Norimberga: la malvagità del potere.


È il 23 Dicembre. Il mondo si prepara al Natale mentre al cinema è uscito un film che parla del primo processo su crimini contro l’umanità. 


È appena finito il secondo conflitto mondiale e si cerca a tutti i costi - necessariamente - un colpevole, qualcuno che risponda delle bestialità commesse ai danni degli ebrei e dell’umanità intera. Sul tavolo dei vincitori ci sono gli americani, gli inglesi, i francesi e i russi. Sono l’accusa e i giudici. Dall’altra parte ciò che è rimasto del Reich tedesco, chi non si è suicidato, chi non è riuscito a nascondersi e chi si è arreso.


Russell Crowe interpreta in maniera magistrale Hermann Göring secondo in comando a Hitler. Il capro espiatorio per tutto ciò che è successo durante la guerra. 
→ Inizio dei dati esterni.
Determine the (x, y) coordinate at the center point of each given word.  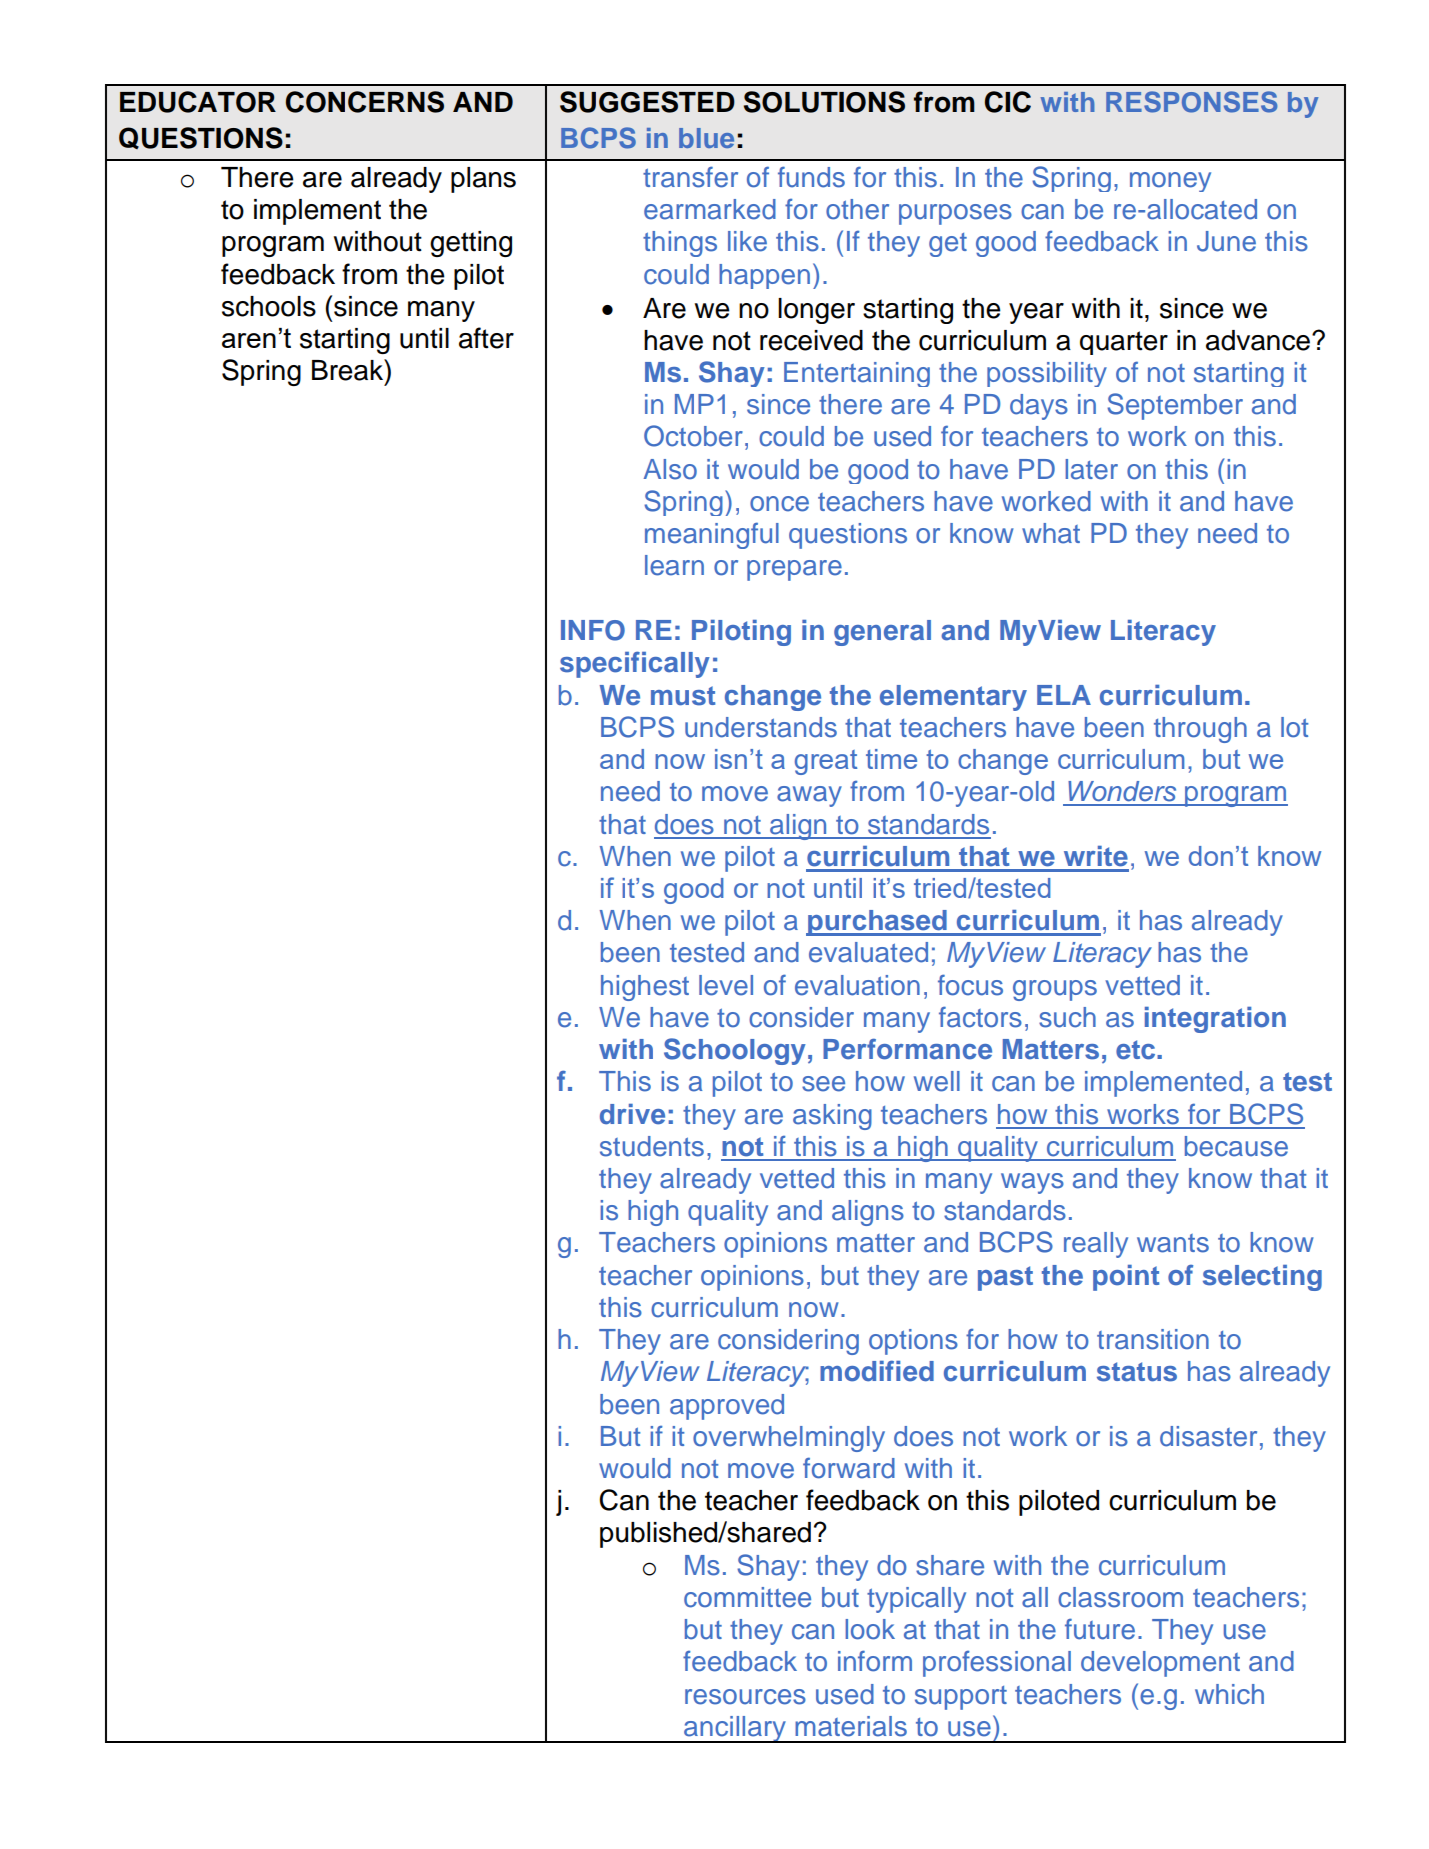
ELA (1064, 695)
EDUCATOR (198, 102)
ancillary (735, 1729)
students (652, 1146)
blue (706, 138)
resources (745, 1697)
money (1170, 182)
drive (632, 1114)
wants (1173, 1243)
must (683, 696)
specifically (635, 665)
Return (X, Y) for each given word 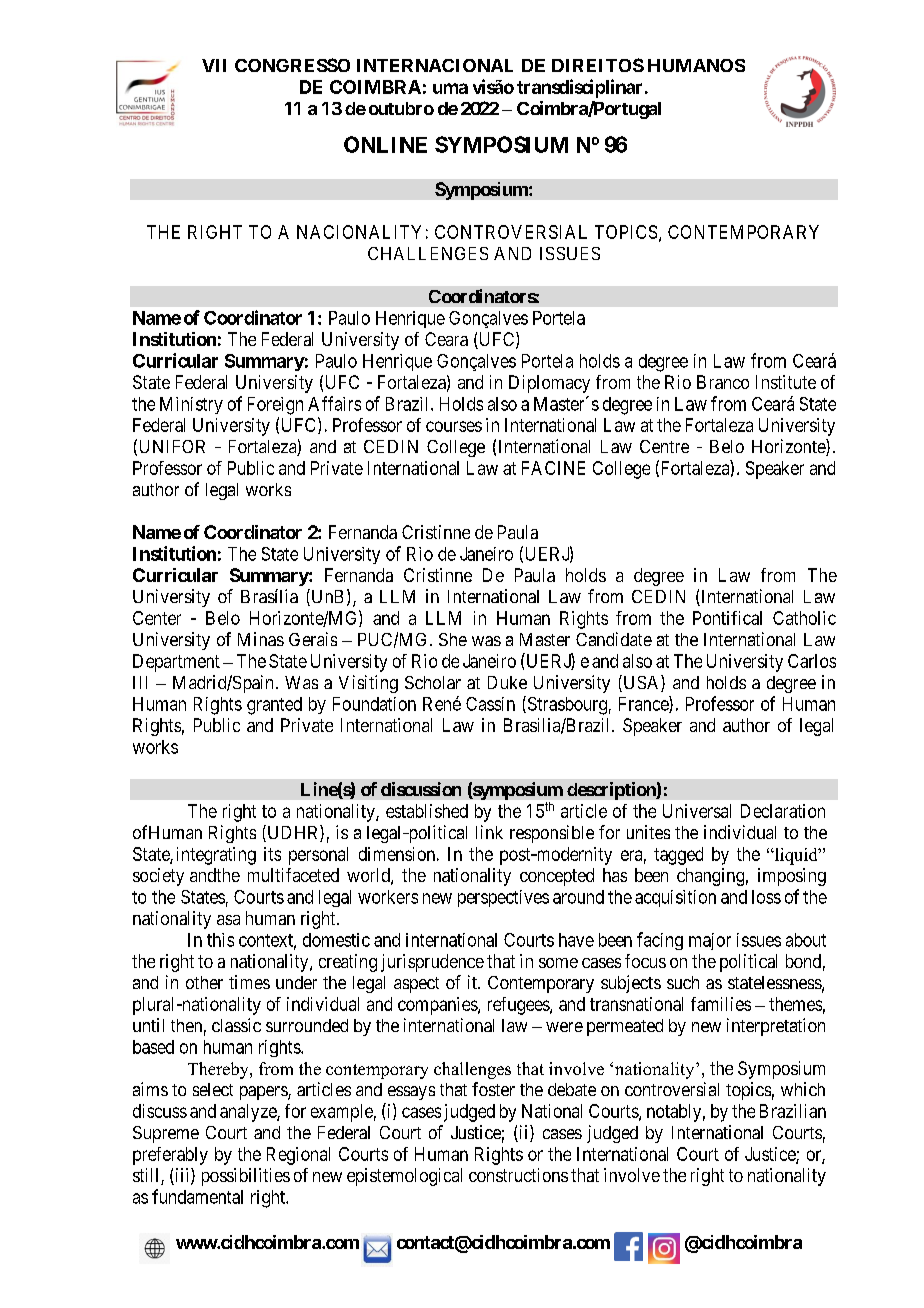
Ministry (191, 405)
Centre (664, 446)
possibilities (246, 1177)
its (272, 854)
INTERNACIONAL (435, 65)
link (489, 832)
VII (214, 65)
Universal (697, 811)
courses (454, 426)
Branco (723, 382)
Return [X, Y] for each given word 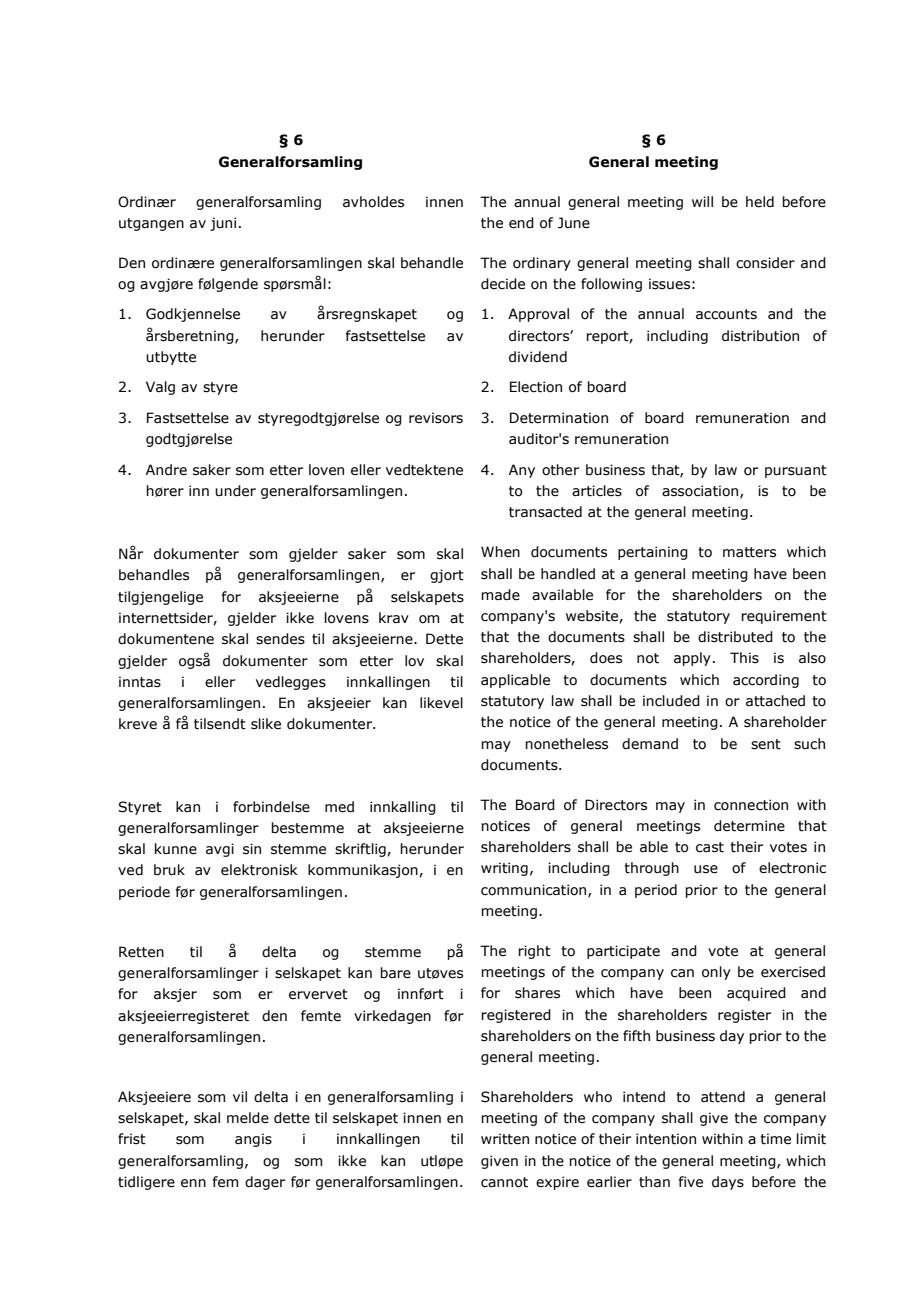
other [560, 470]
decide [503, 284]
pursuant [796, 471]
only [716, 973]
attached [775, 701]
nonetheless [566, 744]
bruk [169, 870]
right [534, 952]
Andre [166, 470]
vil [240, 1096]
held [760, 202]
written [505, 1139]
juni [223, 224]
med [339, 807]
Rami Malek veste i panni di Douglas Kelley, lo psichiatra americano incaricato di verificare la sanità mentale dei detenuti tedeschi.

La pellicola ruota attorno alla lotta psicologica tra Göring e Kelley. 

Dai loro iniziali incontri ai dibattiti più accesi sul senso del male e del potere. 

Perché quello che sta avvenendo è un processo ideato dai vincitori contro i vinti. Ma se Göring avesse indossato i panni di un giudice e gli Alleati quelli dei prigionieri come sarebbero andate le cose? Il processo di Norimberga altro non era che l’assoluzione di un boia per aver impiccato dei criminali? Un modo per pulire la coscienza e fare la  cosa giusta applicando la legge?


È un film che fa riflettere sul potere e sulle sue conseguenze. Sulla malvagità che come un morbo tocca e distorce tutto, anche le menti più salde. È una pellicola più attuale che mai. Perché se oggi ci fosse un nuovo processo di Norimberga (e ci sarebbero tutti gli elementi per farlo) al tavolo degli imputati ci sarebbero diversi capi di Stato e al banco dei giudici tutti i civili che come unica colpa hanno quella di essere nati nel posto sbagliato.


Russell Crowe rappresenta in modo magistrale il male e le sue sfaccettature più umane. È affascinante e disturbante allo stesso tempo perché descrive in maniera razionale tutto ciò che c’è di sbagliato dandone un senso, una logica. Influenza perfino il dottor Kelley. Entra nella sua testa, empatizza con lui. È il fascino del male o il magnetismo di un uomo complicato?


“Norimberga” porta lo spettatore a farsi domande, a contraddirsi e inevitabilmente a pensare al  presente. Perché probabilmente non ci sarà più un processo di tale portata, ma i crimini contro l’umanità si. E dunque, chi risponderà di tutto questo se i vincitori continueranno ad essere al tavolo dei giudici?